(di Lorenzo Padovan)
"Penso che oggi non abbiamo
leader, da ogni parte della frontiera, che siano capaci di
negoziare, di fare compromessi, compromessi dolcemente: come
puoi raggiungere un accordo senza compromessi? Se avessi potuto
scegliere un'abilità che mio nonno aveva, avrei fatto questo,
negoziare. Ciò significa anche essere empatici, ciò significa
anche capire l'altro lato, anche se tu non lo aggredisci. E non
abbiamo questo ora in Israele". È la convinzione dello scrittore
israeliano Eshkol Nevo, in una conversazione con l'ANSA, alla
vigilia della sua partecipazione al festival letterario
Pordenonelegge, riferendosi al conflitto in Medio Oriente.
Lo scrittore è partito da ciò che, a suo avviso, in questa
situazione, avrebbe fatto il nonno, Levi Eshkol, primo ministro
in Israele per gran parte dei caldissimi anni Sessanta. "Era
conosciuto proprio per la sua capacità di negoziare - ha
ribadito -. Aveva una frase molto famosa: passo di compromesso
in compromesso fino a ottenere ciò che voglio".
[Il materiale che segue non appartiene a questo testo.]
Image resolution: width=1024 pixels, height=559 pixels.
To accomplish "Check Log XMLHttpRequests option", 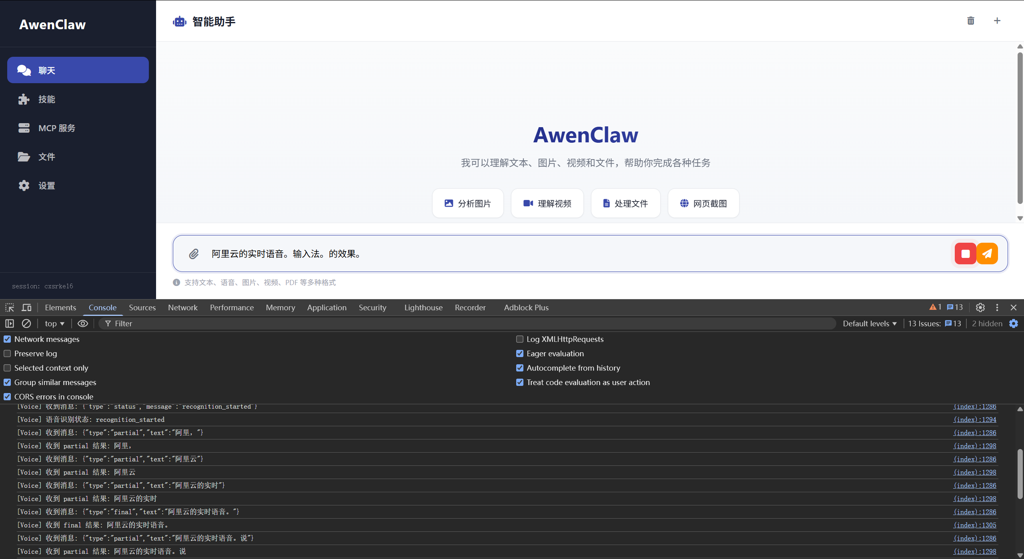I will (x=519, y=339).
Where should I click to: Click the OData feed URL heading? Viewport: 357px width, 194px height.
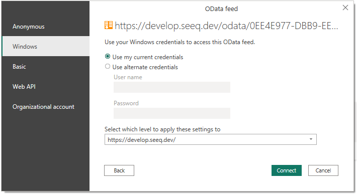click(x=226, y=26)
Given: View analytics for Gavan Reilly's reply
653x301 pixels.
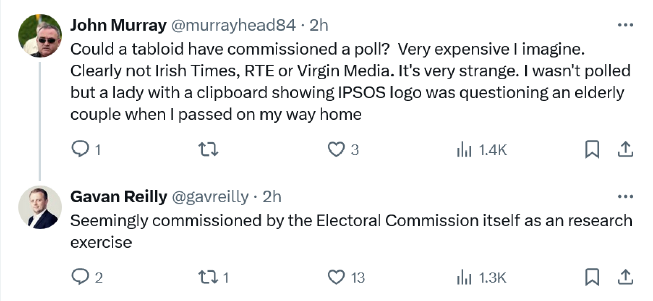Looking at the screenshot, I should (463, 277).
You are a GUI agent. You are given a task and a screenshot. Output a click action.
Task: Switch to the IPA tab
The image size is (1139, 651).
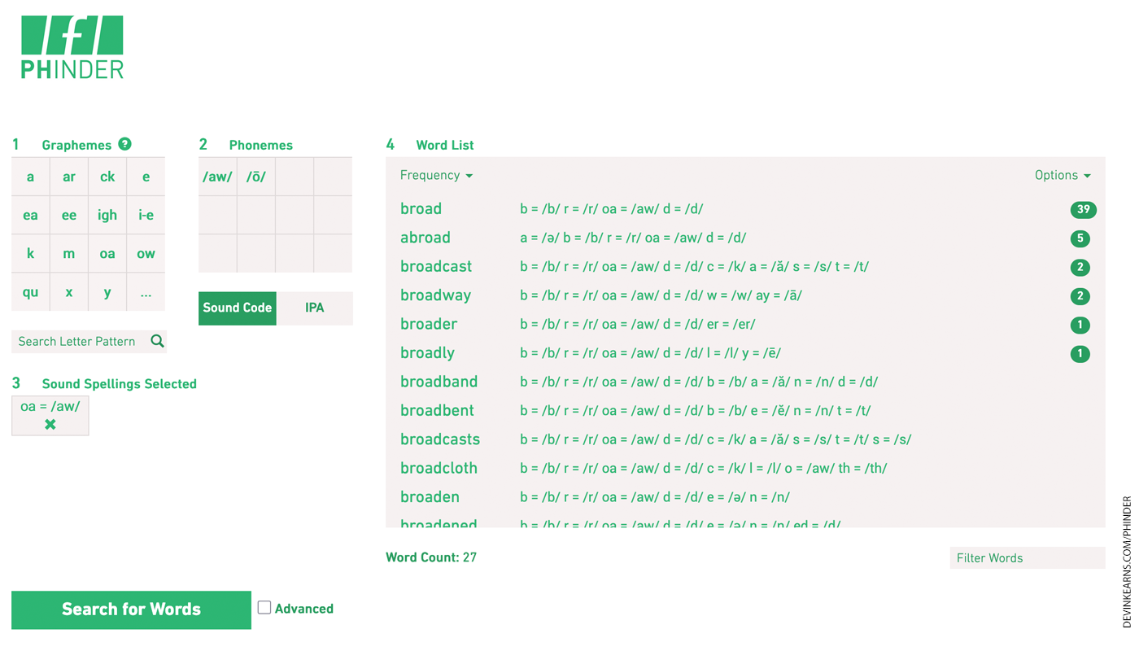pyautogui.click(x=314, y=308)

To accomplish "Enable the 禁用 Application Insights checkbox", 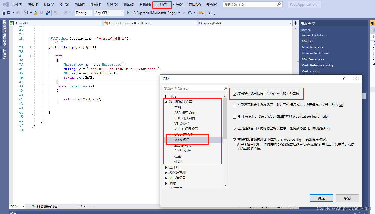I will coord(235,117).
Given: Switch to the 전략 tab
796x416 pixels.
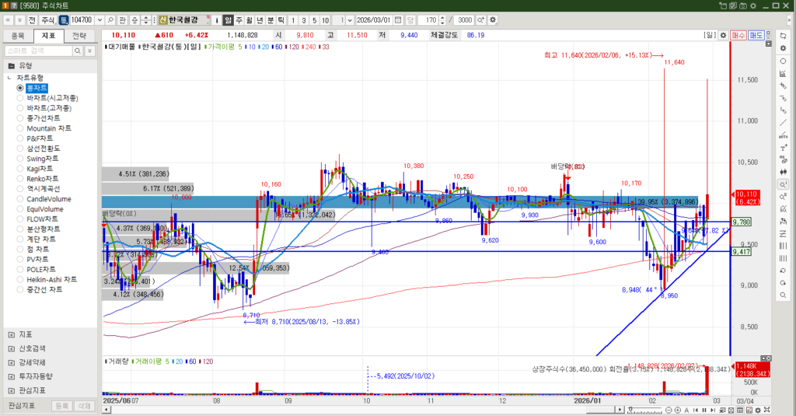Looking at the screenshot, I should click(79, 35).
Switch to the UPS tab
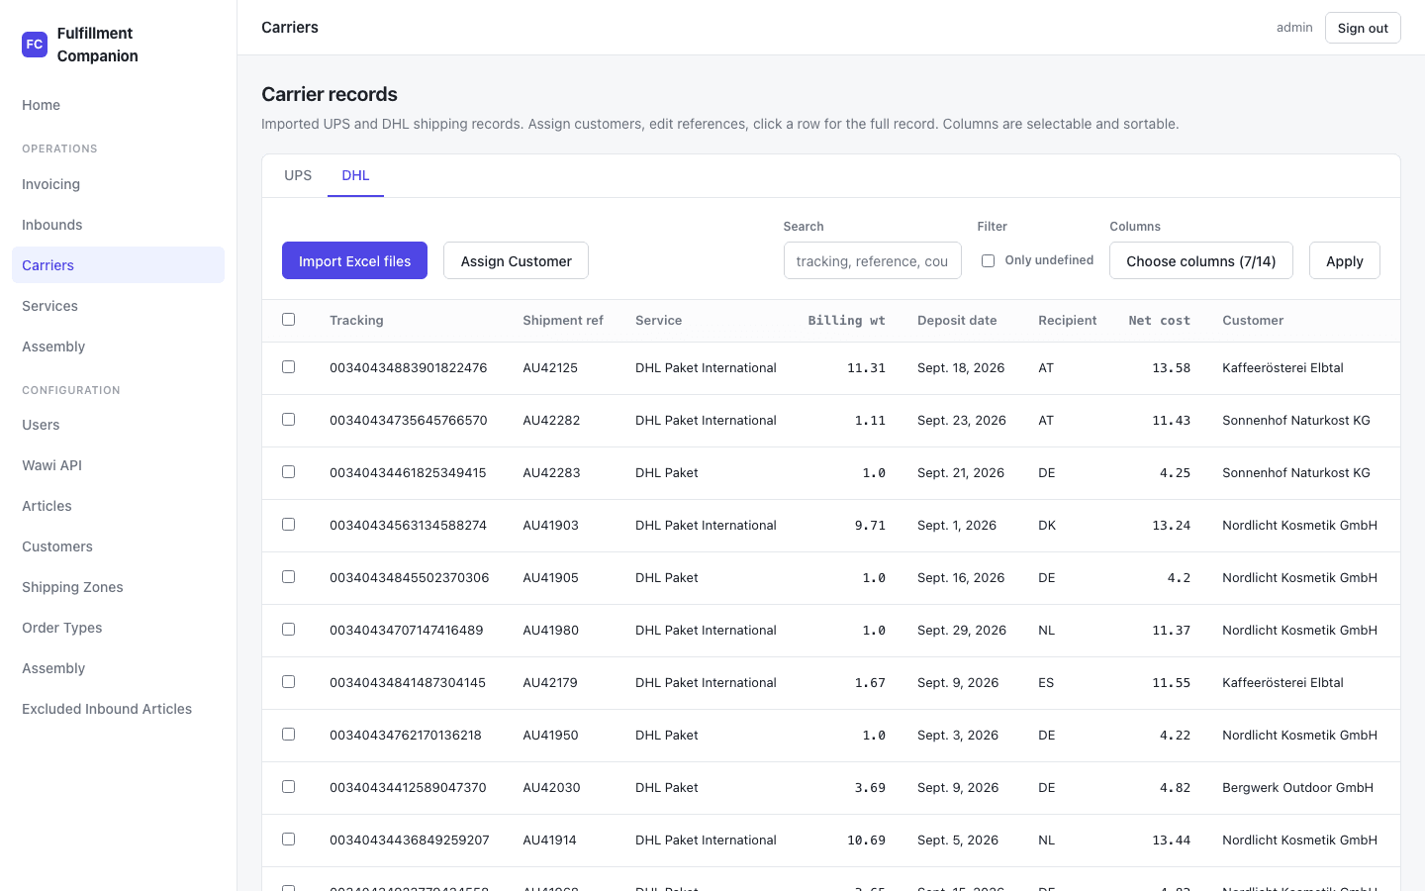The width and height of the screenshot is (1425, 891). pos(298,175)
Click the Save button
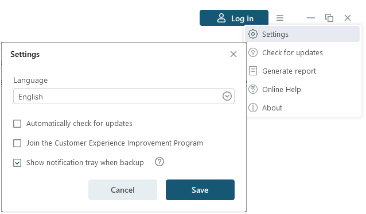This screenshot has width=366, height=214. click(x=200, y=190)
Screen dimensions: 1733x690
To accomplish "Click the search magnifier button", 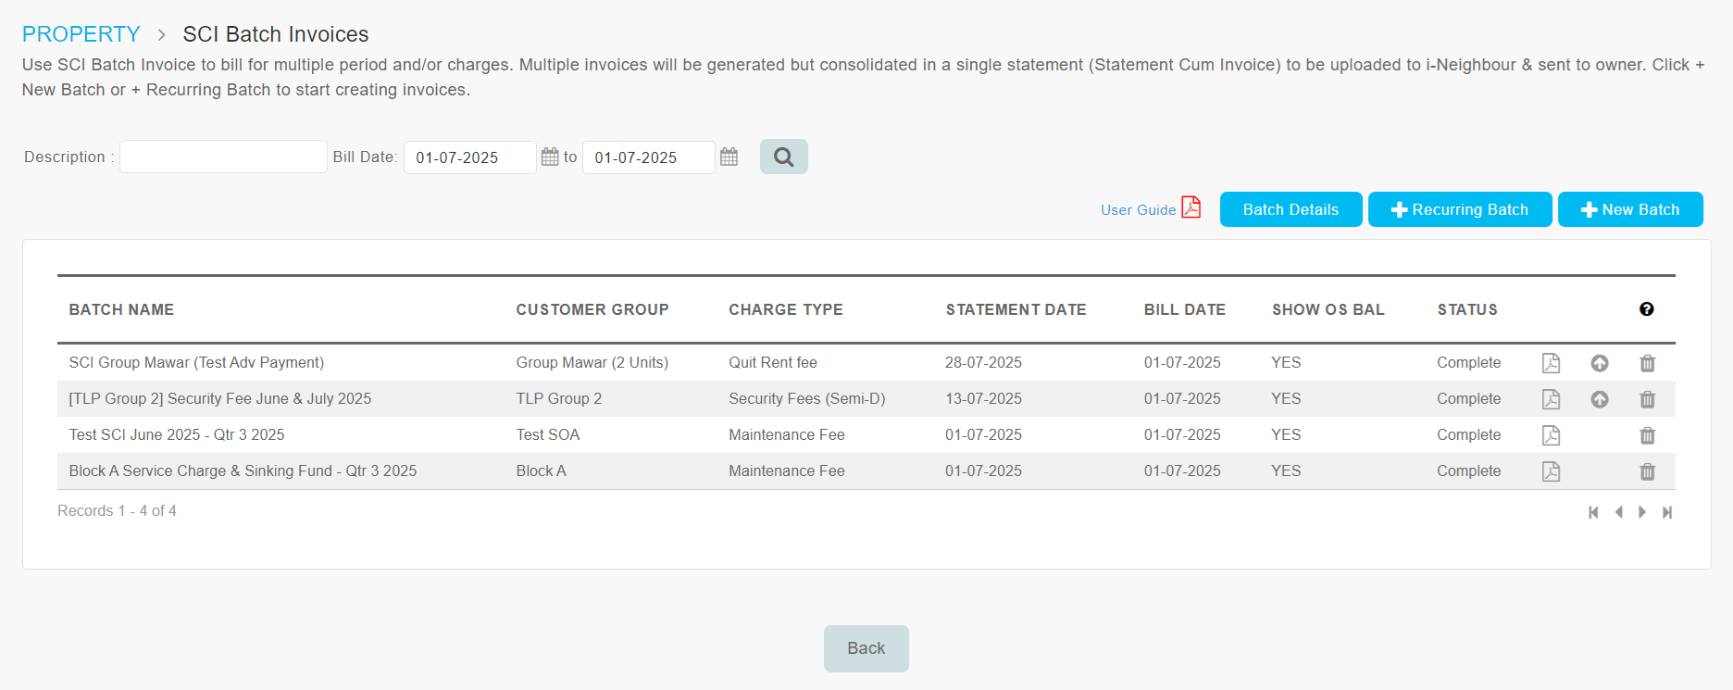I will [x=783, y=157].
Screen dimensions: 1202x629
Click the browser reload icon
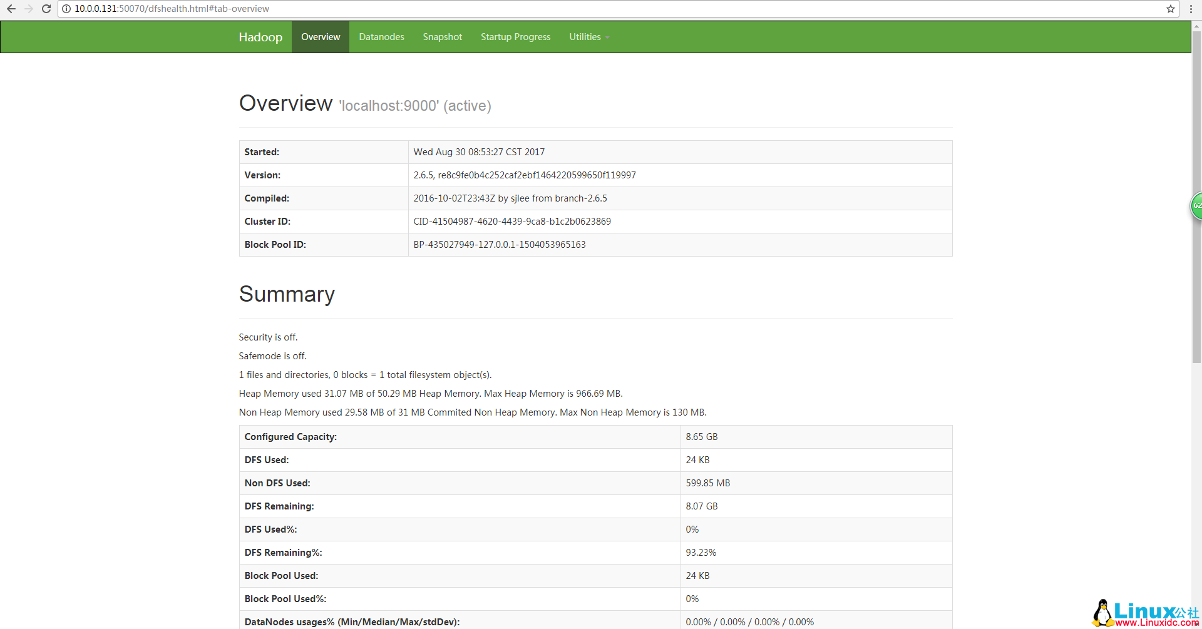pyautogui.click(x=46, y=9)
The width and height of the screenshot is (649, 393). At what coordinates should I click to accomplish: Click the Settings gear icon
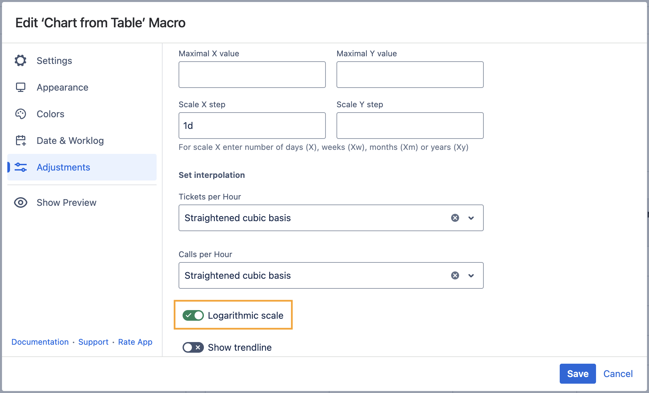21,61
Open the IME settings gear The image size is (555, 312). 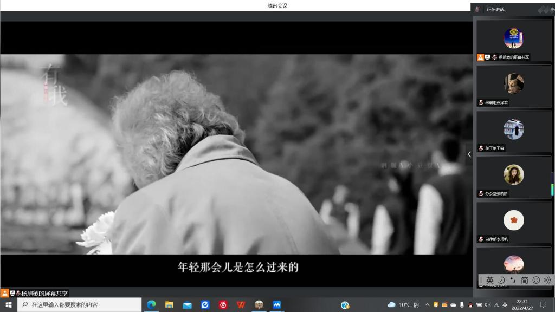(547, 280)
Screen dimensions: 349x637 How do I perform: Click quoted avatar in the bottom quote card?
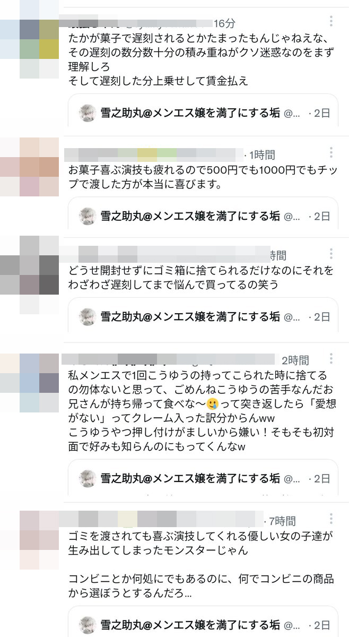tap(88, 625)
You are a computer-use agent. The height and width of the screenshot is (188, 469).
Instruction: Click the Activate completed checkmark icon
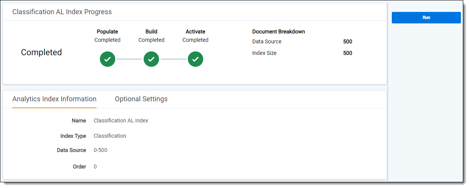coord(196,59)
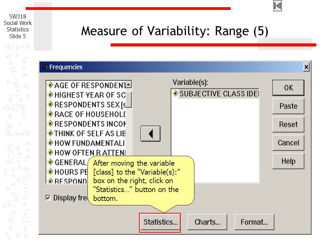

E un'eventuale avvicendamento al ministero della Difesa come
si vocifera, sostituendo Gallant con un esponente
dell'ultradestra, per Nevo andrebbe nella direzione opposta
della soluzione da lui auspicata: "Penso che in questo momento
abbiamo bisogno di persone che siano propense all'avvicinamento,
abbiamo bisogno di una spinta, di qualcuno che abbia una visione
per il Medio Oriente, qualcuno che sia un pensatore
indipendente. E, quindi, è meglio che tutto rimanga così, che il
ministro della Difesa rimanga l'attuale, soprattutto perché
l'ultima volta è finita con dimostrazioni e proteste".
Nevo è in Italia per una serie di presentazioni di "Legami",
un libro di racconti che sta avendo gran successo. "Sono
orgoglioso perché è la dimostrazione che un artista può fare
quello che vuole, indipendentemente dal mercato editoriale che
magari privilegia altri tipi di narrazioni e di marketing. Penso
che i lettori lo sentano e mi rimangano accanto. Il mio legame
con i lettori italiani è una specie di miracolo nella mia vita.
È davvero raro che uno scrittore trovi una casa per i suoi libri
e io ne ho addirittura due, quella israeliana e quella italiana.
È una sorta di connessione di cuori, che è quasi inspiegabile".
Non esclude nemmeno che possa, un giorno, dedicarsi a
scrivere un romanzo: "Ho un'idea, ma sento che ora è davvero
difficile scrivere a causa della guerra - ha confidato - Le
uniche cose che riesco a scrivere sono Il diario di Israele, per
il Corriere della Sera, e piccoli pezzi di ricordi biografici di
questo anno folle. È difficile scrivere narrativa quando la
realtà è oltre la finzione, oltre ciò che hai immaginato.
Quindi, in un certo senso, sto aspettando che la guerra finisca
per iniziare il mio nuovo romanzo", ha concluso.